Problem to work on: Please set down, unchanged, each line from the one with "The image size is (482, 339)." to the final line of the data below, both included. Drop the pictures.

= = =

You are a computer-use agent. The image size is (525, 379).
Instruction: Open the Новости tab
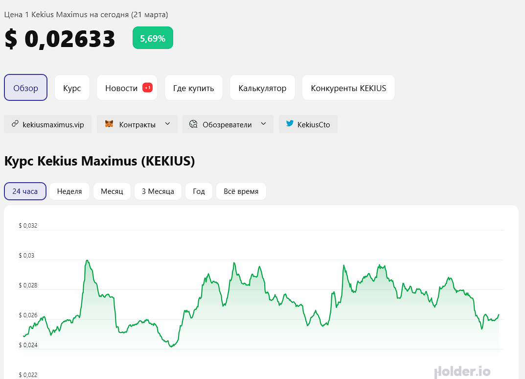pos(121,88)
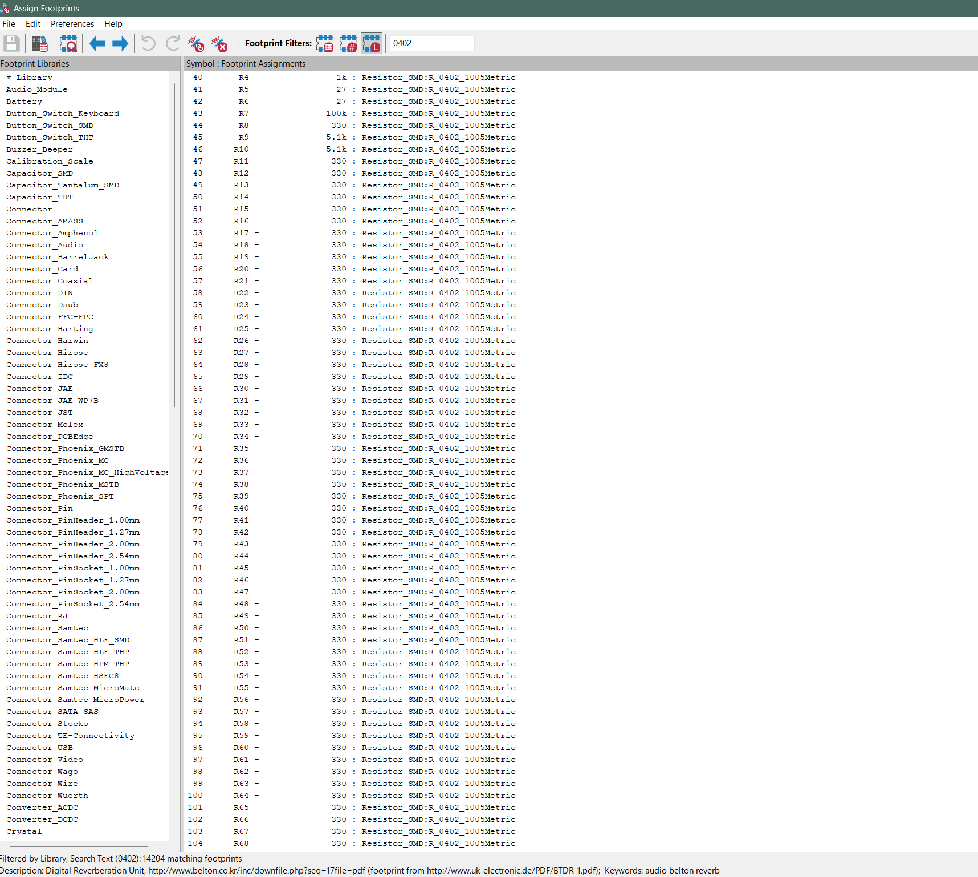
Task: Select the Crystal library entry
Action: (x=24, y=831)
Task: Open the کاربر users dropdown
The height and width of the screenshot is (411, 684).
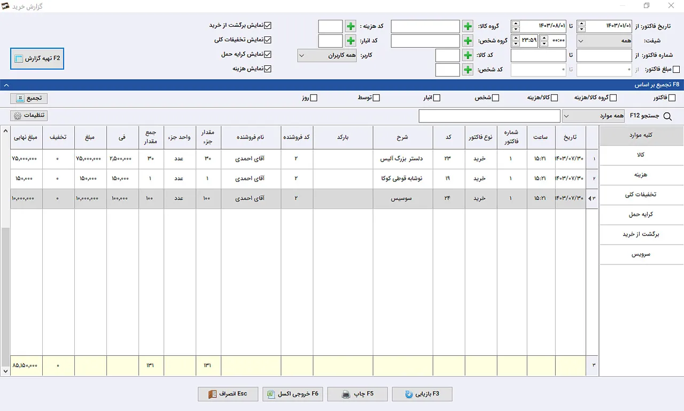Action: coord(327,56)
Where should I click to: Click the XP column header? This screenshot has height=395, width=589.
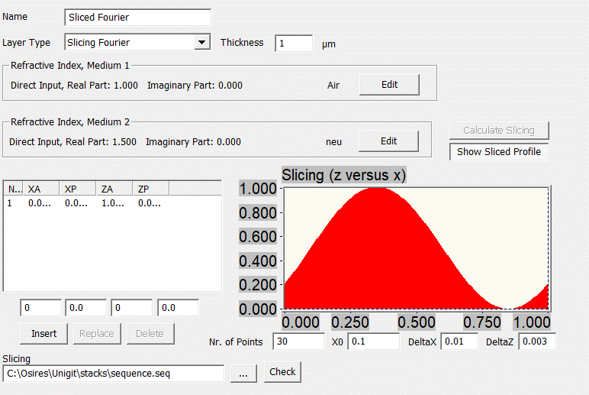click(78, 189)
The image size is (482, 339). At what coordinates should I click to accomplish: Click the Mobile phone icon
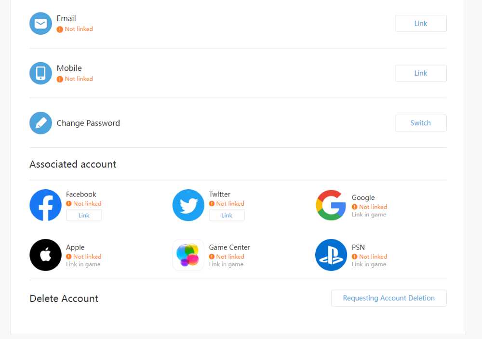click(40, 73)
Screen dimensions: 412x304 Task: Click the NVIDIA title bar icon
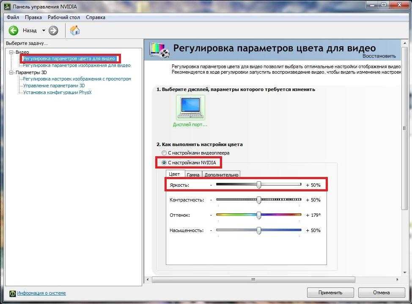tap(7, 6)
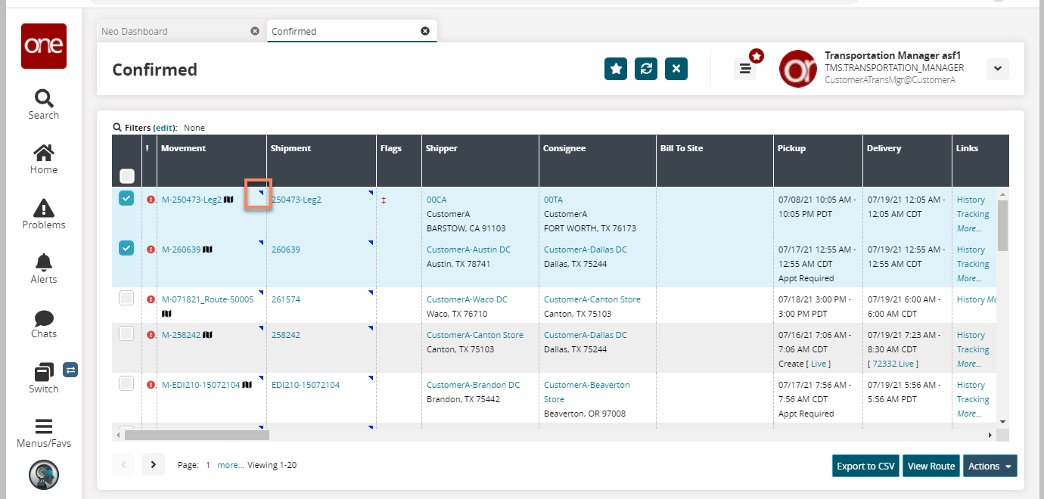Click map icon next to M-260639
Image resolution: width=1044 pixels, height=499 pixels.
coord(207,250)
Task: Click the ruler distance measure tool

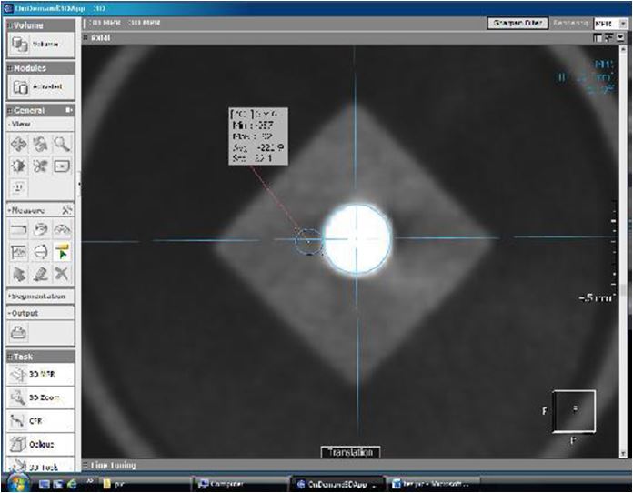Action: [x=18, y=229]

= = =

Exercise response:
The image size is (482, 339). At what coordinates should I click to accomplish: Click the Mobile phone icon
click(40, 73)
Screen dimensions: 412x304 Task: Click the NVIDIA title bar icon
tap(7, 6)
Click map icon next to M-260639
Image resolution: width=1044 pixels, height=499 pixels.
coord(207,250)
Task: Click the ruler distance measure tool

Action: [x=18, y=229]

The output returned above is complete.